• _TEXT UNDER STUDY_:
##########
(719d) A Predictive Transport Model for Drying of Polymer Strip Films

Polymer strip films are flexible platforms for oral delivery of drugs. They have shown superior performance compared to traditional solid dosage forms [1]. These films are extensively used as a delivery form for water-soluble drugs but they can be promising candidates for the delivery of poorly water-soluble drugs, which attracted attention in recent years [1]. Drying is an important unit operation in the manufacturing process of polymer strip films. Drying process has significant effect on the morphology of the films and consequently on their quality and performance. Developing predictive models is crucial for optimal design and control of pharmaceutical processes. Fast drying and gentle process conditions are necessary to ensure quality films with the desired moisture content and thickness [2]. The drying model should capture external and intra-film transport processes as well as the shrinkage of the film, as water evaporates. A critical part in the drying model is the calculation of the diffusion coefficient in the polymer film. Different models have been proposed in the literature. A good review of the models has been published by Masaro and Zhu [3]. A significant contribution to modeling of the diffusion in polymer solutions was made by Vrentas and Duda [4,5]. They improved and extended the model based on free-volume theory originally developed by Fujita [6]. Although their model requires the estimation of several parameters, it is applicable to various polymer–solvent systems at different temperatures and polymer concentrations [3].

This work contributes to the development of a robust drying process for the production of polymer strip films containing poorly water-soluble drugs. A two-dimensional simulation and parametric study were done using Comsol Multiphysics and MATLAB for convective drying of the films considering the diffusivity model developed by Vrentas and Duda [4,5]. Polymer strip films containing hydroxypropyl methylcellulose (HPMC; Methocel E-15), glycerin, water and silica-coated drug particles (griseofulvin) were used in the drying experiments. The model results were validated and the required transport parameters were estimated based on the experimental data obtained from a batch drying set-up. Overall, this presentation will demonstrate how time-wise evolution of the moisture and film thickness, two critical quality attributes (CQAs) of strip films, can be predicted using a transport-based modeling framework along with model validation using a batch drying set-up.
##########
Saved data entries

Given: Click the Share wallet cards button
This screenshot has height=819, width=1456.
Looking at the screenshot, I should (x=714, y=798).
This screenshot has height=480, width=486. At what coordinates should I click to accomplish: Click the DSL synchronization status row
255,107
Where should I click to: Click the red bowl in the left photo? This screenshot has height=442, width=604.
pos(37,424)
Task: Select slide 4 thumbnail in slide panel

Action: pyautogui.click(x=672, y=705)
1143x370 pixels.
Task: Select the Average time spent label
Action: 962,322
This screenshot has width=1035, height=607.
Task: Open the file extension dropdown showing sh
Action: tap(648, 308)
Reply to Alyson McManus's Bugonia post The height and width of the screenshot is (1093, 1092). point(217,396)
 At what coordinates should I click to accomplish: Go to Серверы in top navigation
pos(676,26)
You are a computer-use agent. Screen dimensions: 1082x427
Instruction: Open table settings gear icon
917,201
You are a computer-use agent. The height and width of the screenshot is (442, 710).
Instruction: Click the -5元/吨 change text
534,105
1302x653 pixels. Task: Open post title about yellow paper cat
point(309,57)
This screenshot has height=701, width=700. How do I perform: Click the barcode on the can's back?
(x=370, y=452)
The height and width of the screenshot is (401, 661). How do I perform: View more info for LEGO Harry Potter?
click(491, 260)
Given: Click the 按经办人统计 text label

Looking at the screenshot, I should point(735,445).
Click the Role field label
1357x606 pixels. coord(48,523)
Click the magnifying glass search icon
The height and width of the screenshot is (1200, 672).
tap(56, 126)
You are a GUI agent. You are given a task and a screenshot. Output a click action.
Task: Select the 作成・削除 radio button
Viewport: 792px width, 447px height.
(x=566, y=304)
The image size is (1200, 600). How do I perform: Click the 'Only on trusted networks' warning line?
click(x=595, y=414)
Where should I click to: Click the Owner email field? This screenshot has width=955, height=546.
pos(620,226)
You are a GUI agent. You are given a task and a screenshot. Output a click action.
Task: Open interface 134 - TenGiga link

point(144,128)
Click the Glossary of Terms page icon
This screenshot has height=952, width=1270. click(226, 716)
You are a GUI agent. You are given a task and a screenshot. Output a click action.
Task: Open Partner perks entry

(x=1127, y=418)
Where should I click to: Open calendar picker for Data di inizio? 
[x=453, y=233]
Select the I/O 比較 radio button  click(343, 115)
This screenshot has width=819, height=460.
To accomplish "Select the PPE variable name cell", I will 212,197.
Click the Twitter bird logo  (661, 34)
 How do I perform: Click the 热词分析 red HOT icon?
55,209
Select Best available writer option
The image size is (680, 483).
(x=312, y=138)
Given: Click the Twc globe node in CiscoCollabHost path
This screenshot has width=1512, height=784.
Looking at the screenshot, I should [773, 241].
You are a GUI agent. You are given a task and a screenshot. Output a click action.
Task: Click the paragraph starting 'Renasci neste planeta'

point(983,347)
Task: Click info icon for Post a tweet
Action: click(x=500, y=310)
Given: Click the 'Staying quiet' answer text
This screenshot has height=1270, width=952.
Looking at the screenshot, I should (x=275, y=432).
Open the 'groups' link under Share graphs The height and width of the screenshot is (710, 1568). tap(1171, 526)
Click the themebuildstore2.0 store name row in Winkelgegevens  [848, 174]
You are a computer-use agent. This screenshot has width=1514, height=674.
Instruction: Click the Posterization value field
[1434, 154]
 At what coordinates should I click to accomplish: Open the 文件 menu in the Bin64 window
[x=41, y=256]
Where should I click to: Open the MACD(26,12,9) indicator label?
##########
• _PROBLEMS AND TASKS_:
**A)** Answer these questions using the abstract on drying polymer strip films:
(i) Who published a good review of the models for the diffusion coefficient in polymer films?
(ii) Which two software packages were used for the simulation and parametric study?
(iii) What drug did the silica-coated particles in the films contain?
**B)** Resume the abstract on drying polymer strip films from its last sentence.
These entries come from a separate source.

• _ANSWERS TO THE EXERCISE_:
**A)**
(i) Masaro and Zhu
(ii) Comsol Multiphysics and MATLAB
(iii) Griseofulvin

**B)**
1. Krull, S.M., Susarla, R., Afolabi, A., Li, M., Ying, Y., Iqbal, Z., Bilgili, E. and Davé, R.N., 2015. Polymer strip films as a robust, surfactant-free platform for delivery of BCS Class II drug nanoparticles. International journal of pharmaceutics, 489(1-2), pp.45-57.
2. Susarla, R., Sievens-Figueroa, L., Bhakay, A., Shen, Y., Jerez-Rozo, J.I., Engen, W., Khusid, B., Bilgili, E., Romanach, R.J., Morris, K.R. and Michniak-Kohn, B., 2013. Fast drying of biocompatible polymer films loaded with poorly water-soluble drug nano-particles via low temperature forced convection. International journal of pharmaceutics, 455(1-2), pp.93-103.
3. Masaro, L. and Zhu, X.X., 1999. Physical models of diffusion for polymer solutions, gels and solids. Progress in polymer science, 24(5), pp.731-775.
4. Vrentas, J.S. and Duda, J.L., 1977. Diffusion in polymer—solvent systems. I. Reexamination of the free‐volume theory. Journal of Polymer Science Part B: Polymer Physics, 15(3), pp.403-416.

5. Vrentas, J.S. and Duda, J.L., 1977. Diffusion in polymer–solvent systems. II. A predictive theory for the dependence of diffusion coefficients on temperature, concentration, and molecular weight. Journal of Polymer Science Part B: Polymer Physics, 15(3), pp.417-439.

6. Fujita, H., 1961. Diffusion in polymer-diluent systems. Fortschritte Der Hochpolymeren-Forschung, pp.1-47.